Today, clinicians are navigating mental health systems that are deeply broken — systems that too often fall short of offering respect, dignity, or true healing to those reaching out for help.
For example, instead of understanding the causes of mental distress within broader societal and systemic contexts, these systems frequently locate the "problem" within the individual, reinforcing stigmas that only deepen isolation and suffering.
This current crisis didn't emerge overnight. It's the result of long-standing social and political shortcomings that we've all, knowingly or unknowingly, been part of.
Take the noble idea of “community care,” which inspired the closure of mental institutions in the 1980s. Back then, we believed this would usher in a better, more compassionate system. Yet, as the doors closed on these institutions, promised community support and resources largely failed to materialise.
Today, the shocking reality is that prisons, rather than healthcare facilities, have become the largest providers of mental health care in Australia, with approximately 18,000 inmates being treated – inadequately – for mental health issues.
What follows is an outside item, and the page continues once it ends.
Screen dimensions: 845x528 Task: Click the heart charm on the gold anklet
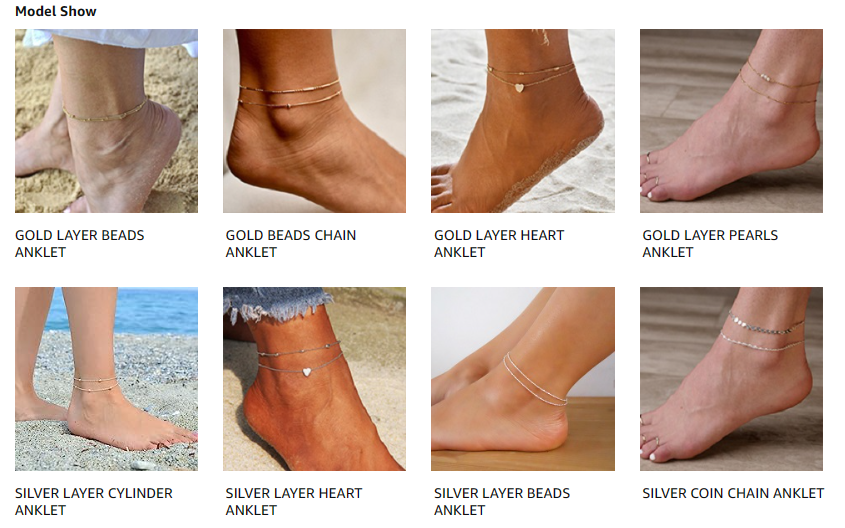519,88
In these environments, like much of the mental health sector, power-based medical approaches are prevalent, offering colonising-style treatments that typically perpetuate stigma rather than heal.
The dominant "biomedical" model, with its narrow tolerance for the broad spectrum of human experience, insists that distress – whether grief, fear, or sadness – requires medication, often after only a short period. This framework relies on the Diagnostic and Statistical Manual of Mental Orders (DSM), a tool that, while meant to facilitate clinical communication, too often assigns labels that can increase shame and carry a lifetime burden.
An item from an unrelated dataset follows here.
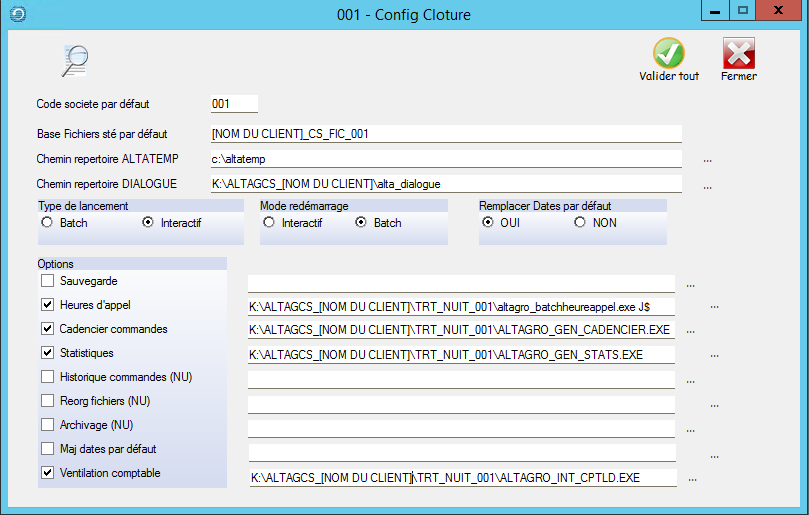Select Batch under Type de lancement

[47, 223]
Meanwhile, leaders have become much more influenced or corrupted by those with power or money. Big Pharma is making record profits, via significant ties to policy-makers, regulators, prescribers, influencers and the authors of the DSM itself.
An obvious symptom of this is that we are now diagnosing and medicating record numbers of primary school children with supposed “ADHD" (Attention-deficit/hyperactivity disorder), while conveniently ignoring how screen addiction shortens concentration span and causes emotional meltdowns when screens are taken away from kids.
How did we get here? In part, by failing to challenge these connections and by continuing to support myths like the "chemical imbalance" theory that lack substantial scientific backing.
As health professionals, we must ask ourselves why this silence prevails here in Australia when in other parts of the world, particularly in the UK and parts of Europe, there is robust protest and activism around these issues.
Health has historically been a field rooted in the science of caring. In the 1980s, theorists like Dr Patricia Benner and medical researcher Judith Wrubel described caring as the heart of human expertise, healing and recovery.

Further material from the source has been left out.